In previous posts, I’ve discussed various breakthroughs and tools in artificial intelligence that are helping transform the world of medical science and healthcare. Today, I want to dive into a concept that, when executed correctly, could revolutionize this field and unleash the full potential of AI.
Large Language Models
It hasn’t been long since large language models LLMs. like ChatGPT were introduced, yet in this short time, we’ve all witnessed the immense power of AI firsthand. However, even before ChatGPT, if you were a tech enthusiast or someone into AI, you might have encountered services with similar capabilities. Early chatbots, often trained on limited datasets using natural language processing NLP and natural language generation NLG technologies, were designed to handle specific tasks—like helping you place an order online. The main limitation, though, was their narrow focus. For example, while these bots could help you navigate from the payment page to your cart, they’d struggle to answer unrelated questions, like the temperature at the center of the sun. Large language models solved this issue. With architectures like transformers and training on massive datasets, these models can talk, analyze, reason, and provide human-readable responses on almost any topic.
————————
### Task to carry out
The passage on large language models names what these models can do. List every one of those abilities.

### Data section
————————
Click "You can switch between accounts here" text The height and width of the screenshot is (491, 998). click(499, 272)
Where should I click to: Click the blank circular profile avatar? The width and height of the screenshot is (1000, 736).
————————
### Exercise answer
- talk
- analyze
- reason
- provide human-readable responses on almost any topic